Trash Through the Ages

“I see you got the good garbage bags,” said my husband. He meant the white tall kitchen garbage bags with the red drawstring—sturdy white plastic that I can easily grab, tote out to the garage, and fling into the big trash receptacle. We were both instantly aware
of the irony. I spent extra money on virgin plastic to gather up my refuse, literally buying trash at the store to put my other trash into so it could be thrown into the trash can outside.

“I’m worth it,” I said, in jest, but the incident got me thinking.

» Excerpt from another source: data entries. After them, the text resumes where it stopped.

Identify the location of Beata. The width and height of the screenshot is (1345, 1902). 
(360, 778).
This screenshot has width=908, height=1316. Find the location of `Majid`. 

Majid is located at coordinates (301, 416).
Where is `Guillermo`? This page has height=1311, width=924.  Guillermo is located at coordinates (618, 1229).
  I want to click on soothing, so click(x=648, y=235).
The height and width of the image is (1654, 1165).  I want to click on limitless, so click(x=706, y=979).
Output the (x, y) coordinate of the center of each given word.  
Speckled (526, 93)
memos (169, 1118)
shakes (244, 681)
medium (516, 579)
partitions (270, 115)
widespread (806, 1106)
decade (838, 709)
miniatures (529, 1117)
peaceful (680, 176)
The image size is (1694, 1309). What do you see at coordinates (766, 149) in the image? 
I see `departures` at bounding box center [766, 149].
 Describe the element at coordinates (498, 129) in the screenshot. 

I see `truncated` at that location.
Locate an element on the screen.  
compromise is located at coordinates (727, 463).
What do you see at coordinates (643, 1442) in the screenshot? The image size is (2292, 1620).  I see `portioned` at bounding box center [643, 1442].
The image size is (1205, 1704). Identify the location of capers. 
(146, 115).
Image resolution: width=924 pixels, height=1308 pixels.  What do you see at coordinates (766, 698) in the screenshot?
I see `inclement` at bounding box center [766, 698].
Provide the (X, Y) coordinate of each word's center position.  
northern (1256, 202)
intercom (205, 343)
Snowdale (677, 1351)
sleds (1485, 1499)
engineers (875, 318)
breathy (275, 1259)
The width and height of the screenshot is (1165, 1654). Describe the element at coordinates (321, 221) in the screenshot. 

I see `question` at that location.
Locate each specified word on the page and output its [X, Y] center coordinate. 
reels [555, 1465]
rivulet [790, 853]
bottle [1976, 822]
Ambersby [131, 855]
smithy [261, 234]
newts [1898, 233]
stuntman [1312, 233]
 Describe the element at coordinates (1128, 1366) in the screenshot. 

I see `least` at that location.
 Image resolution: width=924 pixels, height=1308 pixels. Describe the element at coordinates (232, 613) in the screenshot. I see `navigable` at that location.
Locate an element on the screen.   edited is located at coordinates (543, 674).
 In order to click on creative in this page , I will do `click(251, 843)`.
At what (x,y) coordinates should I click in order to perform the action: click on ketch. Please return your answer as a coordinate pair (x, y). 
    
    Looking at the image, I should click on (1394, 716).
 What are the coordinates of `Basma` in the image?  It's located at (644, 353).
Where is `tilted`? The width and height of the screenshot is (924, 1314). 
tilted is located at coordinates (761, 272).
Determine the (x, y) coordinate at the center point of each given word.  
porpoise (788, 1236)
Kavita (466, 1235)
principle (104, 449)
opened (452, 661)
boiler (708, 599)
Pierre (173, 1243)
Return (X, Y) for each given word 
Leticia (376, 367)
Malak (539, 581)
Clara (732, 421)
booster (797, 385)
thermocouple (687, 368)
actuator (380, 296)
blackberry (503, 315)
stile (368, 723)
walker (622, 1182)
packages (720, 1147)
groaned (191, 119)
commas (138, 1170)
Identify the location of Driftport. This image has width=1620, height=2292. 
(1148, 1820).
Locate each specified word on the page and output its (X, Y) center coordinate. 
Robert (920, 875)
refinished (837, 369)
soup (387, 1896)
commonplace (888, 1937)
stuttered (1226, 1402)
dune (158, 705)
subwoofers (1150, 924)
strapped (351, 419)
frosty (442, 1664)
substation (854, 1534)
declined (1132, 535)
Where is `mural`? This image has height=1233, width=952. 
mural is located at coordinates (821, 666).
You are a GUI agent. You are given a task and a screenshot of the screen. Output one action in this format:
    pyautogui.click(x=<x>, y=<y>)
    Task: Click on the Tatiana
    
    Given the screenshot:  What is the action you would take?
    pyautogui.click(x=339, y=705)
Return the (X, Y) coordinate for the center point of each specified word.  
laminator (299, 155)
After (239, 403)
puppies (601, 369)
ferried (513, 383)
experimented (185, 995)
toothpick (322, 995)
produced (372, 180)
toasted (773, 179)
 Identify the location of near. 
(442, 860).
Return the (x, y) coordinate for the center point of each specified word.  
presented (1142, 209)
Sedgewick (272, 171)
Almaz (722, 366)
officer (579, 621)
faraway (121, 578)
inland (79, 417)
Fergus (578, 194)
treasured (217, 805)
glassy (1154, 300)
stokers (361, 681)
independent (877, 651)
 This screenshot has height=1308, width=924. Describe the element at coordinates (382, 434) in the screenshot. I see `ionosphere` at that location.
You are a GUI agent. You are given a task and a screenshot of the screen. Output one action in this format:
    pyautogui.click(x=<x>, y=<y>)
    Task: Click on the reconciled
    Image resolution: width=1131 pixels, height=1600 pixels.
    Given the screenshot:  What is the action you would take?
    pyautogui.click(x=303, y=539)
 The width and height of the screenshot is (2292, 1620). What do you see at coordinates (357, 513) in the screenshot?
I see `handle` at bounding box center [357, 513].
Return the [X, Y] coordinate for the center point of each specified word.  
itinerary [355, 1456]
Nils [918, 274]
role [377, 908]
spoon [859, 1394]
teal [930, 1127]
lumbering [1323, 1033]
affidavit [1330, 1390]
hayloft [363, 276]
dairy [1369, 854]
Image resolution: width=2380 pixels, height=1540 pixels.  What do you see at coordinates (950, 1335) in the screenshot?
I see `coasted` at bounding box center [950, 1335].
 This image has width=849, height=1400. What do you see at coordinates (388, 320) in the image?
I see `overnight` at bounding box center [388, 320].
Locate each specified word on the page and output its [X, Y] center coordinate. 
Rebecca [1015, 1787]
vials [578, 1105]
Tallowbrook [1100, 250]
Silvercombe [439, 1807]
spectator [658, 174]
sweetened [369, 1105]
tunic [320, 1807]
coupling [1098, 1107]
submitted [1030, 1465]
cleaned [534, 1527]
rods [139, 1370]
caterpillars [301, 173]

Friends and family love to tease me about my trash obsession, but going green – which I thought was all about reducing, reusing, and recycling – is also about garbage. My obsession began in August 2005 when Hurricane Katrina struck. I remembered sitting numbly in front of the television for several days, overwhelmed by the horror of the storm’s aftermath. One image in particular haunts me.
Outside the New Orleans Superdome, several elderly citizens were slumped on blankets. Surrounded by piles of trash that had gone uncollected – water bottles, pop cans, plastic bags, shredded cardboard packaging, food containers – there they were, humans waiting for help, knee-deep in a lot of brightly colored disposable debris. That’s us, I thought. That’s our stuff.

Every human civilization has had stuff, but we twenty-first century people really take the cake. It wasn’t always this way. I just finished Waste and Want: A Social History of Trash by Susan Strasser, a history professor slightly more obsessed about trash than I am. She describes Americans’ attitudes about garbage from the birth of our nation and onward, demonstrating how we’ve come full circle.

We started out finding reuses for all of our meager belongings, sorting out our old material into rags, turning ashes into soap, making over our clothes. Because most people didn’t own a lot, everything had value – even grease. It was a lubricant, a poultice,
and a flavoring. (To this day, there is always a jam jar filled with bacon grease in my parents’ refrigerator. Dad scoops some out to season the skillet for scrambled eggs or gravy.) Ragmen and “swill children” went door to door, collecting any extras like bones or scraps of cloth. Trash, such as there was, was mostly rotted food or the contents of the chamber pot. It was tossed out the back door to the chickens and hogs – even cities had a hog population. Needless to say, it was an aromatic time to be alive!

In the early part of the twentieth century, according to Strasser, the economy grew and many Americans acquired a disposable income despite the Depression and two world wars. People stopped sorting and reusing and began to worship the gods of convenience and disposability. Since housework had been so time- and labor-intensive, who could blame them? New technologies and products such as aluminum foil and plastic packaging changed our attitude about our stuff. We lost our connection with craftspeople and raw materials. Things got cheap and lost their value. For the first time ever, people had to pay a service to haul stuff away.

Not everyone could afford to be so careless with their possessions or their money, though. So this was the time that thrift stores and garage sales became popular. “Sorting,” Strasser writes, “is an issue of class: trashmaking both understands and creates social differences based on economic status. The poor patronize junk stores and charitable thrift stores, which depend on richer people to cast things off and even to subsidize their operations with cash or volunteer work. What is rubbish to some is useful or valuable to others, and the ones who perceive value are nearly always the ones with less money.”

Now, as landfills grow on the outskirts of town, some of us have returned to the reduce-reuse-recycle mentality, sorting paper, plastic, and metal into bins, tearing our old clothes into rags. I really don’t want to return to the nineteenth century. But I do like cultivating the attitude that things I acquire have value and are worth taking care of, and so are the people who make them. And that somehow having less will make me richer.